|
Warszawa - Niedziela, 17 kwietnia 2005, godz. 17:15 Ekstraklasa - 18. kolejka |
|
Legia Warszawa
|
0 (0) |
|
Odra Wodzisław
| 1 (0) |
Sędzia: Leszek Gawron Widzów: 6000 Pełen raport |
|
|
Wypowiedzi pomeczowe
Jacek Zieliński (trener Legii): Zagraliśmy żenująco... Obrona jak i atak zagrały fatalnie... Moi zawodnicy grali jak sparaliżowani. Nie mieliśmy absolutnie żadnych argumentów przemawiających na naszą korzyść. Nie potrafiliśmy stworzyć sobie dogodnej sytuacji grając nawet trzema napastnikami. Za to przeciwnik był groźny nawet po solowych akcjach. Wypada mi tylko przeprosić kibiców za widowisko jakie dzisiaj stworzyliśmy.
Franciszek Smuda (trener Odry): Jestem bardzo zadowolony. Odra chce się utrzymać w lidze, piłkarze ambitnie trenują na treningach, czego owocem był dzisiejszy mecz. Chcieliśmy co najmniej zremisować. Mówiłem wcześniej, że jest szansa na Legii wygrać. Tak też się stało i cieszę się, że się nie pomyliłem.
Paweł Kaczorowski: Kolejny raz mówię, że nie będę komentował tego co się działo na trybunach. Przyszedłem tu grać w piłkę. Chciałbym nadal grać w Legii. Mam kontrakt do czerwca, a co później to zobaczymy. Usiądę do rozmów z trenerami, działaczami i zobaczymy czy zostanę w Legii. Odnośnie meczu to na dobrą sprawę zostało już wszystko powiedziane.
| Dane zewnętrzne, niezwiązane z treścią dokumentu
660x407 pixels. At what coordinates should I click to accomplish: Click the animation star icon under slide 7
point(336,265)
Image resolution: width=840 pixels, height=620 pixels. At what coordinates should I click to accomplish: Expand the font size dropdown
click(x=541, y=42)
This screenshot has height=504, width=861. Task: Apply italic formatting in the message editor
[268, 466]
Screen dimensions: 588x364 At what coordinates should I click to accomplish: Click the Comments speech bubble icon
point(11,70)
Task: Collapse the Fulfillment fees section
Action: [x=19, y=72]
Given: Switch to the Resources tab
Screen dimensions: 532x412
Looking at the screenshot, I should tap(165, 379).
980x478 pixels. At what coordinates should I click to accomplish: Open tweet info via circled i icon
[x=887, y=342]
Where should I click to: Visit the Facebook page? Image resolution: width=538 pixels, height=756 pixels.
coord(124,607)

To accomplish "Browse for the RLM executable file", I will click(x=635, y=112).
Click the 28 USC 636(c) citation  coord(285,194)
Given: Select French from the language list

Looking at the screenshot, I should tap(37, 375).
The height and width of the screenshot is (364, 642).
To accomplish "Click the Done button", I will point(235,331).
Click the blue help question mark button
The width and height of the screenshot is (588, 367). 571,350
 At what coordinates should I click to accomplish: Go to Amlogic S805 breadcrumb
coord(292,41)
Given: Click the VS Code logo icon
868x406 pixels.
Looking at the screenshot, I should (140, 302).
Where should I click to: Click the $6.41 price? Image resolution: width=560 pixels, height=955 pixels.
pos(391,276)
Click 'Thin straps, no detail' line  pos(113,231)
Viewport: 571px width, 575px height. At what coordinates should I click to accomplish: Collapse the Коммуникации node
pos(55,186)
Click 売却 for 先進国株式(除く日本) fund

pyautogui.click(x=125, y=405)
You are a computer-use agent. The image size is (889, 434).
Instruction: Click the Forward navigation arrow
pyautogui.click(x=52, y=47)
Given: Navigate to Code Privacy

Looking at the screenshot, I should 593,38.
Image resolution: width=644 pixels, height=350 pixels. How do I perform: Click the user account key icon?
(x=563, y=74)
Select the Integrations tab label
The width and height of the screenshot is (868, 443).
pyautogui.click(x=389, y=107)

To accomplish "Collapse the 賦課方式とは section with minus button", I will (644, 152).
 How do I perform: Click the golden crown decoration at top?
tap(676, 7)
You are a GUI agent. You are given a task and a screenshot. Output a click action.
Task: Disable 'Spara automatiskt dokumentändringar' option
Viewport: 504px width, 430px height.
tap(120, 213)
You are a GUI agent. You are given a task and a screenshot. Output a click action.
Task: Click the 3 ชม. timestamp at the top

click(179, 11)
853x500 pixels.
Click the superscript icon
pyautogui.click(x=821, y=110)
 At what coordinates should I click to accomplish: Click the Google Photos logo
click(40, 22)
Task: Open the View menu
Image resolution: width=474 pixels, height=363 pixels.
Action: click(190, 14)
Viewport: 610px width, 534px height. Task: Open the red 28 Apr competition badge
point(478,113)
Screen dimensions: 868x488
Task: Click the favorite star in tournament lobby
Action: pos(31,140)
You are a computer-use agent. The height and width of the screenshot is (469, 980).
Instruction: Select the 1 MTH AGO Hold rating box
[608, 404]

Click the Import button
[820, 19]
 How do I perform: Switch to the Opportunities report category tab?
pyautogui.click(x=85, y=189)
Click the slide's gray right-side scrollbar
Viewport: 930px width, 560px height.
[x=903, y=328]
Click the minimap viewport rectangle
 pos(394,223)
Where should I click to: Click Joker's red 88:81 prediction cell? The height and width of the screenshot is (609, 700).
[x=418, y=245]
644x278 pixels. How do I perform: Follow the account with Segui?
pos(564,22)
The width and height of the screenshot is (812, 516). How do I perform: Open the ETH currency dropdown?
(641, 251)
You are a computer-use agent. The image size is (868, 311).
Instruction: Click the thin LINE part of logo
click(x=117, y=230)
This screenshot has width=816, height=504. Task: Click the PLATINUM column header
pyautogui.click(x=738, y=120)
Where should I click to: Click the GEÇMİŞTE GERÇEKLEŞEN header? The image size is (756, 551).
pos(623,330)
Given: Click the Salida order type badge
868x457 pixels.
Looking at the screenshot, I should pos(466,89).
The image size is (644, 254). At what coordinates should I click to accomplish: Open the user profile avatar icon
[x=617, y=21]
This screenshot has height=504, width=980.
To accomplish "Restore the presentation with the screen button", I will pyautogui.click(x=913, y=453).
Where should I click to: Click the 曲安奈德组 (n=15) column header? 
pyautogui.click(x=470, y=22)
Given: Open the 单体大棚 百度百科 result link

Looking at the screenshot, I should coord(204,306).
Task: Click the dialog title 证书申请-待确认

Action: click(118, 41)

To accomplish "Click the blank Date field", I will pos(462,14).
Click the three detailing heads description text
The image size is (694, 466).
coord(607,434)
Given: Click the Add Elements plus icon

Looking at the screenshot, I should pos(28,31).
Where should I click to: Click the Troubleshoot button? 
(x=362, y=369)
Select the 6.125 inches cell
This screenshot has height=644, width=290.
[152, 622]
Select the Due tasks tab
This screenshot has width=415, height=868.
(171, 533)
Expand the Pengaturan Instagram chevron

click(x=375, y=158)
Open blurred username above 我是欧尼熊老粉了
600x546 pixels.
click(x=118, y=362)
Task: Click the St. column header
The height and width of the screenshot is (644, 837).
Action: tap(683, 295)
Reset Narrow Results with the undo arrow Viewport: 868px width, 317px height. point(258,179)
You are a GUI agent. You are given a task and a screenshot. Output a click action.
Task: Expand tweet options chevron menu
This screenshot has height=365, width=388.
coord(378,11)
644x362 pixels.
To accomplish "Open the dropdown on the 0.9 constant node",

Artur Boruc: Dziś uznano mnie za najlepszego piłkarza, ale chciałbym być najgorszy i wygrać mecz. Nie wiem co się dzieje. Czego nam brakuje to jest temat do analizy dla trenerów. Nie mam ochoty nawet mówić na ten temat.
Piotr Włodarczyk:Nie da się tu powiedzieć nic sensownego... Chyba już wszystko zostało powiedziane. Zagraliśmy fatalnie - o czym tu więcej mówić? Co do Pawła to jest mi go szkoda i chciałbym aby kibice go jednak trochę oszczędzili. W końcu gra z nami, dla nas i dla Was.